Santa Fe province holds its obligatory gubernatorial primaries on 16 July ahead of its election proper on 10 September. The province is significant because it accounts for around 8% of the national electorate. Most significantly, the Santa Fe primary has become a proxy for the bigger contest between Patricia Bullrich and Horacio Rodriguez Larreta, who are vying to be the presidential candidate of the Together for Change (JxC) coalition. The stakes are high for Bullrich and Larreta since JxC has a very good chance of winning the October/November elections. In Santa Fe, Bullrich’s candidate is Carolina Losada, a senator, while Larreta’s is the former provincial security minister Maximiliano Pullaro. Most polls suggest that Bullrich is just ahead of Larreta in the presidential primary race, which will take place on 13 August.
Votes last week at the House of Representatives constituted a great victory for Speaker Arthur Lira, but benefit the government significantly.
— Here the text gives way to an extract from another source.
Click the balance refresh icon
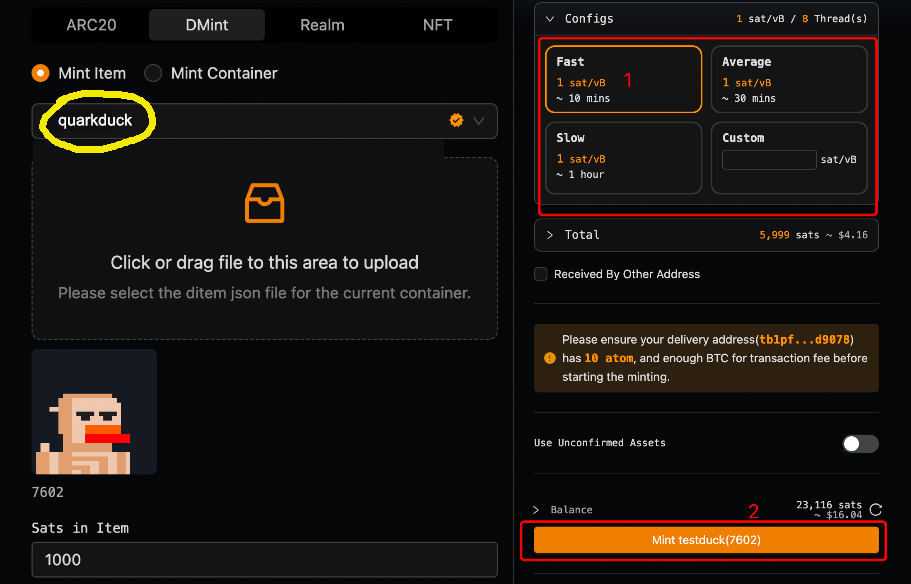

The so-called “super week” saw the approval by the House in two rounds of a tax reform and a bill favoring the government in tied votes by a federal tax appeal board (CARF) on challenges raised by companies and individuals. The tax reform was led by House representatives and still has to go to the Senate where it should not face major difficulties. The CARF bill was a major victory for the government since it should generate close to BRL 60bn (USD 12bn) in annual revenues for the government and thus contribute significantly to the fulfillment of the Lula Administration’s commitment to zero the primary budget deficit in 2024. Last week’s approvals also augur well for the approval of the new fiscal framework at the House upon its return with modifications from the Senate a few weeks ago.
MIDDLE EAST AND AFRICA
On 10 July, the High Court will rule on the finance act. If the court were to strike down any specific tax provisions or (at worst) the entire bill, it may complicate the Ruto administration’s fiscal plans for FY 2023/24. Opposition to President William Ruto’s plans will also be seen on the streets, with the next round of opposition protests planned for 12 July. The protests reflect badly on Ruto less than a year into his tenure, even if the largely localized demonstrations do not represent a threat to overall stability for now.
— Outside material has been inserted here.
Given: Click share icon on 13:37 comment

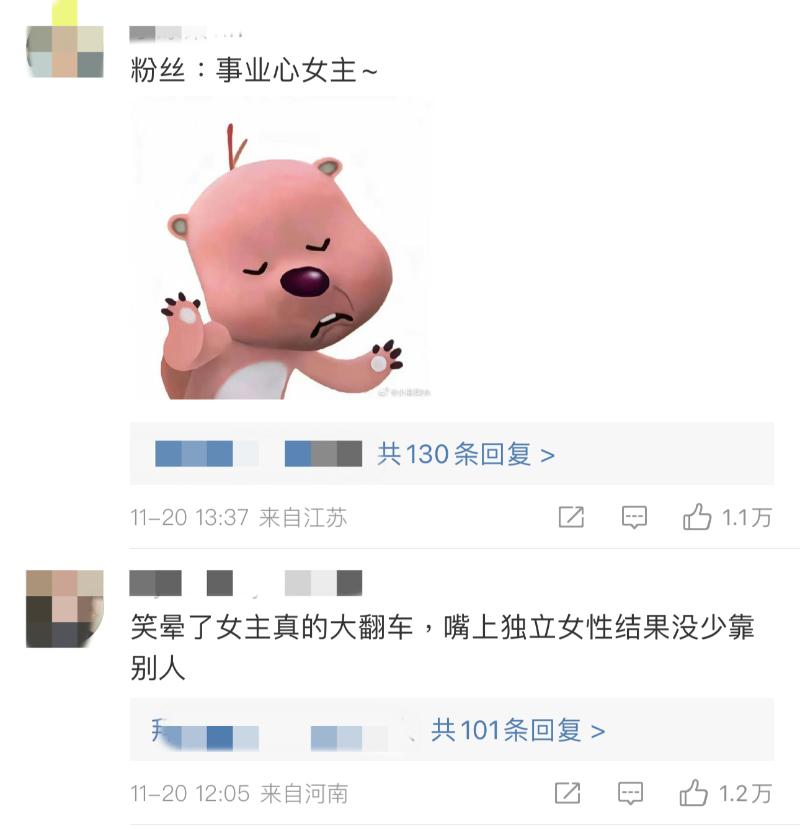Looking at the screenshot, I should tap(571, 517).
Recent improvements in power supply will be tested by cold weather this week. On 9 July, power utility Eskom announced that, on the back of improved generation capacity, load-shedding would be suspended between 0:00 and 16:00 daily, while ‘stage 3’ would be implemented in the evening hours until further notice. This represents a significant improvement on recent months, when load-shedding up to ‘stage 6’ was the norm, though the cold snap may put Eskom’s assertions of improved energy availability to the test.
Graph of the Week
The politicization of economic and sociocultural inequalities has increased importantly over the past decade in many countries. While income and wealth inequalities remain an important source of social discontent and political discussion, sociocultural inequalities based on gender, ethnicity, or sexual orientation have also gained attention in recent years. However, citizens across the world have different perceptions on the role that these inequalities play in shaping individuals’ success. While meritocratic beliefs that focus on “merit” and “effort” are widespread in Mexico, Sweden, Thailand, and the US, in other countries, such as Italy, Brazil, or Spain, citizens attach greater importance to structural factors, such as economic and sociocultural inequalities.